▶ [What to do] Rewrite the data below with each "Instruction" replaced by "Directive", leaving every other character as it is.

▶ [Element lookup records]
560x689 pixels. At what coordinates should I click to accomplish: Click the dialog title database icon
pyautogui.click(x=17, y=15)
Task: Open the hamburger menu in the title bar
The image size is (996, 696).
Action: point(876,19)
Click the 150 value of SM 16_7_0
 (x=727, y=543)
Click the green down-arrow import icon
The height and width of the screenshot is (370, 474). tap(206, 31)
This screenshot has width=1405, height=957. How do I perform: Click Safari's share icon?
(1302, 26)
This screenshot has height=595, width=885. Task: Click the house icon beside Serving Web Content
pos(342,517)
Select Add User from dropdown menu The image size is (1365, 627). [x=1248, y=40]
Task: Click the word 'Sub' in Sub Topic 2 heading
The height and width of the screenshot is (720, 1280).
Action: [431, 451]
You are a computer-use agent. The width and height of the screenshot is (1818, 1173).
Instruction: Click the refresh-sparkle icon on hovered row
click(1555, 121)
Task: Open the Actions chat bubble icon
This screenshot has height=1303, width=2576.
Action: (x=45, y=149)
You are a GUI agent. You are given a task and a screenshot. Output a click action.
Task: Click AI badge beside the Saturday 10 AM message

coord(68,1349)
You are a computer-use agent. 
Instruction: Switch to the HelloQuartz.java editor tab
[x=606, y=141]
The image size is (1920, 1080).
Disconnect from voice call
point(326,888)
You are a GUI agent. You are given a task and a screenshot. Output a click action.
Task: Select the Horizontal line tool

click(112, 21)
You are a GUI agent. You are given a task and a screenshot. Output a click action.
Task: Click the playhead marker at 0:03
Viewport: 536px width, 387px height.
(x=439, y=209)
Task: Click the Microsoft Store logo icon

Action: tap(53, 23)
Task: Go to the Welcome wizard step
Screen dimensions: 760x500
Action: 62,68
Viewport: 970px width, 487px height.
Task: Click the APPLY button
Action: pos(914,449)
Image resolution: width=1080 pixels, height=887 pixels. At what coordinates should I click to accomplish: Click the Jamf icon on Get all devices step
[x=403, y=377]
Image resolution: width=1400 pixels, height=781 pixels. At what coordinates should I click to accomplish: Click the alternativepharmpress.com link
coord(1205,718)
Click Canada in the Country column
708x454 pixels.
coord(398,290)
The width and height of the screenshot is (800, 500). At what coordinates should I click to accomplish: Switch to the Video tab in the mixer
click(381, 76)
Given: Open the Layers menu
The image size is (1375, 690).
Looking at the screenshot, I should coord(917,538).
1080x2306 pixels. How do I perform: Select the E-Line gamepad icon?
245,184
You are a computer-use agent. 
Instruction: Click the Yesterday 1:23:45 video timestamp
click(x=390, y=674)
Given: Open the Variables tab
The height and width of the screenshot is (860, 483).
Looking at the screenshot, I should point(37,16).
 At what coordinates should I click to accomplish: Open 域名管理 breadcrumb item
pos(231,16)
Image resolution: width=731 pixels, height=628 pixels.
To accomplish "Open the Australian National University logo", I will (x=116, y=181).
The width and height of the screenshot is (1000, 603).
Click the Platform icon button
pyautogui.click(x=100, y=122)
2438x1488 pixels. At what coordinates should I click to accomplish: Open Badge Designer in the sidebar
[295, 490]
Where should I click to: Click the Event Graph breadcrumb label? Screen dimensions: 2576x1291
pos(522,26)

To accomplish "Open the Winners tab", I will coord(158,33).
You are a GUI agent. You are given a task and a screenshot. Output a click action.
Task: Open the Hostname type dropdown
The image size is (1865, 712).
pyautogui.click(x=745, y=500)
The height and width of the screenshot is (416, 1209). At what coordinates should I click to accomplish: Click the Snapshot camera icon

▶ [Finished answer]
560x689 pixels. At what coordinates should I click to accomplish: Click the dialog title database icon
pyautogui.click(x=17, y=15)
Task: Open the hamburger menu in the title bar
The image size is (996, 696).
Action: point(876,19)
Click the 150 value of SM 16_7_0
 (x=727, y=543)
Click the green down-arrow import icon
The height and width of the screenshot is (370, 474). tap(206, 31)
This screenshot has width=1405, height=957. How do I perform: Click Safari's share icon?
(1302, 26)
This screenshot has height=595, width=885. Task: Click the house icon beside Serving Web Content
pos(342,517)
Select Add User from dropdown menu The image size is (1365, 627). [x=1248, y=40]
Task: Click the word 'Sub' in Sub Topic 2 heading
The height and width of the screenshot is (720, 1280).
Action: [431, 451]
You are a computer-use agent. The width and height of the screenshot is (1818, 1173).
Directive: Click the refresh-sparkle icon on hovered row
click(1555, 121)
Task: Open the Actions chat bubble icon
This screenshot has height=1303, width=2576.
Action: (x=45, y=149)
You are a GUI agent. You are given a task and a screenshot. Output a click action.
Task: Click AI badge beside the Saturday 10 AM message

coord(68,1349)
You are a computer-use agent. 
Directive: Switch to the HelloQuartz.java editor tab
[x=606, y=141]
The image size is (1920, 1080).
Disconnect from voice call
point(326,888)
You are a GUI agent. You are given a task and a screenshot. Output a click action.
Task: Select the Horizontal line tool

click(112, 21)
You are a GUI agent. You are given a task and a screenshot. Output a click action.
Task: Click the playhead marker at 0:03
Viewport: 536px width, 387px height.
(x=439, y=209)
Task: Click the Microsoft Store logo icon

Action: tap(53, 23)
Task: Go to the Welcome wizard step
Screen dimensions: 760x500
Action: 62,68
Viewport: 970px width, 487px height.
Task: Click the APPLY button
Action: pos(914,449)
Image resolution: width=1080 pixels, height=887 pixels. At what coordinates should I click to accomplish: Click the Jamf icon on Get all devices step
[x=403, y=377]
Image resolution: width=1400 pixels, height=781 pixels. At what coordinates should I click to accomplish: Click the alternativepharmpress.com link
coord(1205,718)
Click Canada in the Country column
708x454 pixels.
coord(398,290)
The width and height of the screenshot is (800, 500). At what coordinates should I click to accomplish: Switch to the Video tab in the mixer
click(381, 76)
Given: Open the Layers menu
The image size is (1375, 690).
Looking at the screenshot, I should coord(917,538).
1080x2306 pixels. How do I perform: Select the E-Line gamepad icon?
245,184
You are a computer-use agent. 
Directive: Click the Yesterday 1:23:45 video timestamp
click(x=390, y=674)
Given: Open the Variables tab
The height and width of the screenshot is (860, 483).
Looking at the screenshot, I should point(37,16).
 At what coordinates should I click to accomplish: Open 域名管理 breadcrumb item
pos(231,16)
Image resolution: width=731 pixels, height=628 pixels.
To accomplish "Open the Australian National University logo", I will (x=116, y=181).
The width and height of the screenshot is (1000, 603).
Click the Platform icon button
pyautogui.click(x=100, y=122)
2438x1488 pixels. At what coordinates should I click to accomplish: Open Badge Designer in the sidebar
[295, 490]
Where should I click to: Click the Event Graph breadcrumb label? Screen dimensions: 2576x1291
pos(522,26)

To accomplish "Open the Winners tab", I will coord(158,33).
You are a GUI agent. You are given a task and a screenshot. Output a click action.
Task: Open the Hostname type dropdown
The image size is (1865, 712).
pyautogui.click(x=745, y=500)
The height and width of the screenshot is (416, 1209). At what coordinates should I click to accomplish: Click the Snapshot camera icon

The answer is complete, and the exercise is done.